● Fragmento seleccionado
┌──

The Wire tiene una virtud especial: expone sin tapujos y sin juicios morales las conexiones entre la presunta legalidad y el mundo del crimen, hasta llegar a ese punto en el que, más que encontrarse, se retroalimentan, se confunden y se mimetizan.

Hace unas semanas, un conocido búlgaro me dijo que no soportaba Los hombres pacos (sic). Se quejaba el hombre de las series españolas, de sus guiones pésimos, de sus sobreactuaciones hasta la náusea y también de las pocas ambiciones por crear productos audiovisuales dignos de ser consumidos por un público internacional. Me dijo que las series de su país son igual de malas, pero que el caso español es más grave, porque no se aprovecha la ventaja del idioma español para abrir mercados.

A estas alturas de la serie, esperar que algún producto audiovisual español aspire a estimular el intelecto de la audiencia es como soñar con la jubilación de Manuel Fraga. Por eso, como sucede con nuestra colonia desde hace al menos dos siglos, para respirar es necesario embarcarse o que lo embarquen a uno. En este caso, rumbo a Baltimore City, Maryland, en la federación obamita. Lejos de los hombres pacos, un genio llamado David Simon creó en 2002 The Wire. La serie consta de cinco temporadas, con doce episodios cada una. Se trata de una obra maestra absoluta de la televisión. El guión está elaborado a partir de testimonios de profesionales del periodismo, la política, el crimen y la policía de Baltimore. Las actuaciones son asombrosas y la complejidad de los protagonistas, muchos de ellos afroamericanos, rompe el tradicional simplismo de los personajes al que nos tenían mal acostumbrados. Todo en The Wire es impresionante: la música, los diálogos, los silencios, la trama.

└──

● Datos proporcionados
┌──

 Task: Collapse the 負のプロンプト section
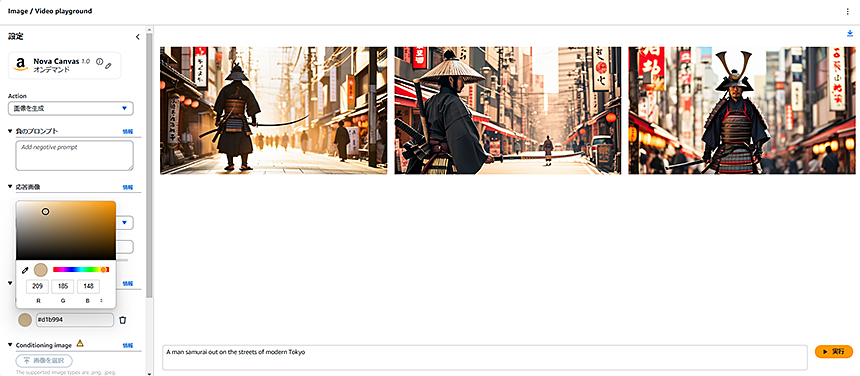(10, 131)
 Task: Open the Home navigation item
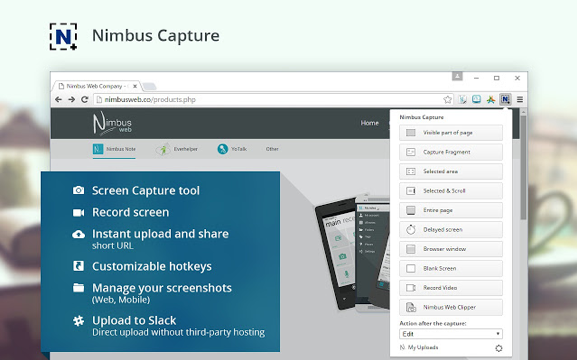coord(369,123)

└──

● Ejercicio breve 1
Traduce al inglés esta oración del texto sobre The Wire: "La serie consta de cinco temporadas, con doce episodios cada una."
● Ejercicio breve 2
Reproduce el pasaje del texto sobre The Wire que comienza en las palabras "The Wire tiene" y termina después de "para abrir mercados.".
● Ejercicio breve 3
Por favor, prosigue el texto sobre The Wire a partir de su última oración.

● Respuesta 1
The series consists of five seasons, with twelve episodes each.

● Respuesta 2
The Wire tiene una virtud especial: expone sin tapujos y sin juicios morales las conexiones entre la presunta legalidad y el mundo del crimen, hasta llegar a ese punto en el que, más que encontrarse, se retroalimentan, se confunden y se mimetizan.

Hace unas semanas, un conocido búlgaro me dijo que no soportaba Los hombres pacos (sic). Se quejaba el hombre de las series españolas, de sus guiones pésimos, de sus sobreactuaciones hasta la náusea y también de las pocas ambiciones por crear productos audiovisuales dignos de ser consumidos por un público internacional. Me dijo que las series de su país son igual de malas, pero que el caso español es más grave, porque no se aprovecha la ventaja del idioma español para abrir mercados.

● Respuesta 3
Pero The Wire tiene una virtud especial, obviamente no buscada por Simon ad hoc para nuestra olvidada colonia, que la hace muy valiosa para la audiencia española: expone sin tapujos y sin juicios morales las conexiones entre la presunta legalidad y el mundo del crimen, hasta llegar a ese punto en el que, más que encontrarse, se retroalimentan, se confunden y se mimetizan. Sí, la mejor ficción es la que no existe.

Sesenta horas garantizadas de estímulo intelectual y de ansiedad enfermiza por conocer las evoluciones de esa España con acento gringo. Eso sí, juicio sumarísimo y fusilamiento al amanecer a quien no la vea en versión original subtitulada.